_Consigne 1_
D'après le texte sur les migrants bangladais, quel emploi Siam trouve-t-il à Benghazi ?
_Consigne 2_
Citez mot pour mot le passage du texte sur les migrants bangladais compris entre « Cheveux noirs de » et « la fin d'adolescence. », ces mots inclus.

Ils n'auraient jamais cru rejoindre l'Europe en quittant leur Bangladesh natal. Mais pour Siam et Mohammad, la vingtaine, l'espoir d'une vie meilleure en Libye s'est mué en un enfer à fuir coûte que coûte, quitte à risquer leur vie en traversant la Méditerranée.

"Ils m'ont frappé aux jambes, sur le corps, sur la nuque. Ils ont menacé de m'arracher les ongles. J'étais terrifié. Si je restais, je mourais", lâche Mohammad, 25 ans, à bord du navire-ambulance Ocean Viking, quelques heures après avoir été secouru au large de Malte.

Cheveux noirs de jais, peau mate et grands yeux ronds, il fait glisser le zip de son large survêtement, scrutant l'horizon depuis le pont principal.

"Si tu as de l'argent, ils te font payer. Sinon, il te battent, ils envoient les vidéos à ta famille en menaçant de te tuer", explique Siam, 20 ans, dont le visage arrondi recouvert d'un fin duvet trahit la fin d'adolescence.

Arrivés en Libye via un vol des Émirats arabes unis pour quelques centaines d'euros, ils espéraient rejoindre les nombreux Asiatiques employés dans les secteurs de l'agriculture, du pétrole ou du bâtiment.

Mais comme des milliers d'autres, ces deux déracinés se sont retrouvés piégés par l'impitoyable réseau d'esclavage qui broie chaque année des milliers de migrants, dans un pays plongé dans le chaos depuis 2011.

- Fuite ou rançon -

Orphelins de père, Siam et Mohammad s'étaient promis de subvenir aux besoins de leurs familles restées au Bangladesh, dont près de la moitié de la population vit avec moins d'un dollar par jour.

"Les médicaments, la nourriture, tout dépend de moi (...) Mais une fois là-bas, j'ai réalisé qu'on était en danger", confie Mohammad à un journaliste de l'AFP à bord de l'Ocean Viking. Il assure n'avoir "jamais pensé voir des gens si cruels."

Grâce à un intermédiaire, Siam trouve un petit boulot d'homme de ménage dans un hôpital de Benghazi. "On m'a donné seulement la moitié de mon salaire. Quand j'ai demandé mon dû, ils m'ont giflé", souffle-t-il.

_Données enregistrées_
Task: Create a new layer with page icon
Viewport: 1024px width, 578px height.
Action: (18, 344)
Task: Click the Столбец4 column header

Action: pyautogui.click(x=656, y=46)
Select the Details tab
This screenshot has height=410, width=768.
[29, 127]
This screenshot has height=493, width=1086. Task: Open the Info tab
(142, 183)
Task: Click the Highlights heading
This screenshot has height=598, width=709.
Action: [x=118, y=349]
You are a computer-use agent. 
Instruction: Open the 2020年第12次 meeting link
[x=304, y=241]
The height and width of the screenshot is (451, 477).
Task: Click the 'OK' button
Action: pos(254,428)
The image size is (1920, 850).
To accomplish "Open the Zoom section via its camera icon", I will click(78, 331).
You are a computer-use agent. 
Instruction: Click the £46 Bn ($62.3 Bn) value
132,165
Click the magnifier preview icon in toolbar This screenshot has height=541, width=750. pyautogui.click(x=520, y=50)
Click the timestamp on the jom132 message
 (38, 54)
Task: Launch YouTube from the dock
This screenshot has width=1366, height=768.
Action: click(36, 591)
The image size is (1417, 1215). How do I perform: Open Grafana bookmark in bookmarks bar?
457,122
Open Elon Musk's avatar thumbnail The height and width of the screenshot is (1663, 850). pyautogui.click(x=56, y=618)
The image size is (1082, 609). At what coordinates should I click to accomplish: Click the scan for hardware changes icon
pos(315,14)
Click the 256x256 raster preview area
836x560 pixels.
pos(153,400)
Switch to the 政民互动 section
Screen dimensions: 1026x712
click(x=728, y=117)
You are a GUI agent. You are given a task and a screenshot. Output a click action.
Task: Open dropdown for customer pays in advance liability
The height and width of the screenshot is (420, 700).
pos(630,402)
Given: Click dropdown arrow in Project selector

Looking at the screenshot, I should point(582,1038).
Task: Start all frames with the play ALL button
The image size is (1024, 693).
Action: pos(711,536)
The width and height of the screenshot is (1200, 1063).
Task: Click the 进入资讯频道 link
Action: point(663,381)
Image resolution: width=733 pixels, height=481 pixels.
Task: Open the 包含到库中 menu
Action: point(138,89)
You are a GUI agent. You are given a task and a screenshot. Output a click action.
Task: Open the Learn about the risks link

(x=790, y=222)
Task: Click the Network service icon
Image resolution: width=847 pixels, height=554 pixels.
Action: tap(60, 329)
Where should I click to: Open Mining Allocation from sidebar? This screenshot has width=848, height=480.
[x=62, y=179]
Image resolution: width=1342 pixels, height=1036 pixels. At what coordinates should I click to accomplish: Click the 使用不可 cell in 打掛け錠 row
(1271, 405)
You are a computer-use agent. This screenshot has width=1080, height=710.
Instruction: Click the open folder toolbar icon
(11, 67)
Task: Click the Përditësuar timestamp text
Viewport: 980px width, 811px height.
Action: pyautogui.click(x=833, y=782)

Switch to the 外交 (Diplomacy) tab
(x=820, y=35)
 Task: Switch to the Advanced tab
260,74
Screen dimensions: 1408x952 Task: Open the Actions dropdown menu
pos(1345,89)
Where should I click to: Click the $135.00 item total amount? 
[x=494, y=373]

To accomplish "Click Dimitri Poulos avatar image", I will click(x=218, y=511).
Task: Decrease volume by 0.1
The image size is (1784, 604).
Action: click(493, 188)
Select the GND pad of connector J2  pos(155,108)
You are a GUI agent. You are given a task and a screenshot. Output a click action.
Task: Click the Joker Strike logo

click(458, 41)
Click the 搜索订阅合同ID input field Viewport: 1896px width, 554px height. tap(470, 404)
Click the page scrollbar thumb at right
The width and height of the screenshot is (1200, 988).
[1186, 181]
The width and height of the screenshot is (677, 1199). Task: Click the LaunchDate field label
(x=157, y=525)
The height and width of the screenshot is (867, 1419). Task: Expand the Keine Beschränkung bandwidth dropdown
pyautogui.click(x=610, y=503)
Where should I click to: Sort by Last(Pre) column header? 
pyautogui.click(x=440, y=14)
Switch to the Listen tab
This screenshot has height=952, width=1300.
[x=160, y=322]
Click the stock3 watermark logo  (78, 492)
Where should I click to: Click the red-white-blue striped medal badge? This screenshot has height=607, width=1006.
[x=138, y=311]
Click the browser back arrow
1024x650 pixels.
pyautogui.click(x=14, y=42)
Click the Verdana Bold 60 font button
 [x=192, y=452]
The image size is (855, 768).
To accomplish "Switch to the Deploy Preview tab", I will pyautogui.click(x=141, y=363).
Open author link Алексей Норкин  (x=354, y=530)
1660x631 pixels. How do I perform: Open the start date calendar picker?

_Réponse rédigée 1_
Il trouve un petit boulot d'homme de ménage dans un hôpital.

_Réponse rédigée 2_
Cheveux noirs de jais, peau mate et grands yeux ronds, il fait glisser le zip de son large survêtement, scrutant l'horizon depuis le pont principal.

"Si tu as de l'argent, ils te font payer. Sinon, il te battent, ils envoient les vidéos à ta famille en menaçant de te tuer", explique Siam, 20 ans, dont le visage arrondi recouvert d'un fin duvet trahit la fin d'adolescence.